Michel Brûlé et Emilienne Mopty: deux figures durant ces grèves

Le 27 mai, alors que les porions relancent le débat pour le salaire par équipe, tout le puits se met en grève. Michel Brulé, mineur à la fosse 7, joue un rôle actif dans le déclenchement et l’encadrement de cette grève. Auteur de multiples sabotages, il est arrêté par les Allemands et fusillé le 14 avril 1942 à Marquette.

Le 29 mai, le mouvement gagne Courrières, Ostricourt et Carvin puis en 5 jours, la grève est générale dans le Nord - Pas de Calais et atteint son apogée les 4, 5 et 6 juin. Ce sont plus de 100 000 mineurs sur 143 000 au total qui cessent le travail. Les industries annexes sont aussi touchées (cokeries, centrales électriques) puis l’industrie du textile.

Portraits d’Émilienne Mopty et de Michel Brûlé.

Cette grève est largement soutenue par les femmes et s’étend rapidement. Partout, elles forment des rassemblements, barrent l’entrée des fosses et exhortent les mineurs à la grève. Elles manifestent devant les bureaux des compagnies à Liévin, Lens, Hénin-Liétard et Billy-Montigny. Les Allemands, eux, n’hésitent pas à faire usage de leurs armes. L’une de ces femmes s’appelle Émilienne Mopty, elle est femme de mineur et durant la grève, elle prend la tête des manifestations des femmes. Elle est arrêtée au cours d’une mission par la GESTAPO et décapitée à Cologne le 18 janvier 1943.

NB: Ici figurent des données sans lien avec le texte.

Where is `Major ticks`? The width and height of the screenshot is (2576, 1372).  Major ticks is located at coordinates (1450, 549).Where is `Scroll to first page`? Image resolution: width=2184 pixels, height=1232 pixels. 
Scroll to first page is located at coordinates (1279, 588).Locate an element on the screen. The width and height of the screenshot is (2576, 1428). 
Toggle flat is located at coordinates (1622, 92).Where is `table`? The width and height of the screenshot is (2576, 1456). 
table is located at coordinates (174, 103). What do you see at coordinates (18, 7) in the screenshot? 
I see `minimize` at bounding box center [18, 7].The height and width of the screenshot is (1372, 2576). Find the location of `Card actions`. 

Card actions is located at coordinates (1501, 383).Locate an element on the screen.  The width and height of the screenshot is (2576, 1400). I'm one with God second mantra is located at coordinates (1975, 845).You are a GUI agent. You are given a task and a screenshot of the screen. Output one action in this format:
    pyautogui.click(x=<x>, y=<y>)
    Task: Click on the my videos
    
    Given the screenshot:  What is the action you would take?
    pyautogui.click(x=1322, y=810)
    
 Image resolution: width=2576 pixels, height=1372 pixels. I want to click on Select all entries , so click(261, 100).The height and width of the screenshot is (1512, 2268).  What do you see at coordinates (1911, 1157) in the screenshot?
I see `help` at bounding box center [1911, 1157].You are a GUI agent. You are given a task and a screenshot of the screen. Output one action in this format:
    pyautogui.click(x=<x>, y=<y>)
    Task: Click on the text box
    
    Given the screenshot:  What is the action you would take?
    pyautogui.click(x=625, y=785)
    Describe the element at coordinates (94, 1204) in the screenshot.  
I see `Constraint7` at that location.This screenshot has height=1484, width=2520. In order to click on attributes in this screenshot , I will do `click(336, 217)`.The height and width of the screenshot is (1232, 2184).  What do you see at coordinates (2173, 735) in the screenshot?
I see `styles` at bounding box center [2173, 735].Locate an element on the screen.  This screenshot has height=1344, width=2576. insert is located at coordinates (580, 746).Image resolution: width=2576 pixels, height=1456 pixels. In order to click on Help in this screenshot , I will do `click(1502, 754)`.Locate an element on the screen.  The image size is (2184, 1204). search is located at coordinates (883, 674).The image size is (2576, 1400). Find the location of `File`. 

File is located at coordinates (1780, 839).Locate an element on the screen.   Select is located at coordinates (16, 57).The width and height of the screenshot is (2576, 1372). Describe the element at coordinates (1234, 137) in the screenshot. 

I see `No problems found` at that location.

Confrontées à cette situation de crise, les autorités d’occupation constituent un état-major de crise. Des mesures de répression sont mises en œuvre. Les premières arrestations interviennent dès le 28 mai à partir de listes établies par les compagnies minières sur des rapports transmis par les gardes des mines et les ingénieurs. Des troupes arrivent en renfort sur place et les lieux publics, cafés, cinémas sont fermés, de même que les rassemblements de personnes sont interdits.

Un bilan lourd de conséquences

Lors de ces grèves, des centaines de personnes sont arrêtées, certaines sont fusillées en 1941, 270 mineurs sont déportés en Allemagne dont 130 y laissent la vie. Les salaires sont supprimés et les cartes de ravitaillement ne sont plus distribuées. Face à ces mesures, les mineurs reprennent le travail le 10 juin. Le gouvernement de Vichy valide une augmentation des salaires et les Allemands distribuent des suppléments alimentaires et des vêtements de travail.

Pour commémorer ces tristes événements et la perte de ces hommes et de ces femmes, un monument a été érigé au puits du Dahomey. Cette stèle rappelle que la grève a commencé ici.

Le tryptique fosse-terril-cité représenté sur cette carte postale.

Un terril...disparu !

De cette exploitation minière au 7 de Dourges naît un terril conique, le n°86, à l'ouest du carreau de fosse. Ce terril est initialement haut de 80m. Aujourd’hui, il a été exploité et il ne reste que la base.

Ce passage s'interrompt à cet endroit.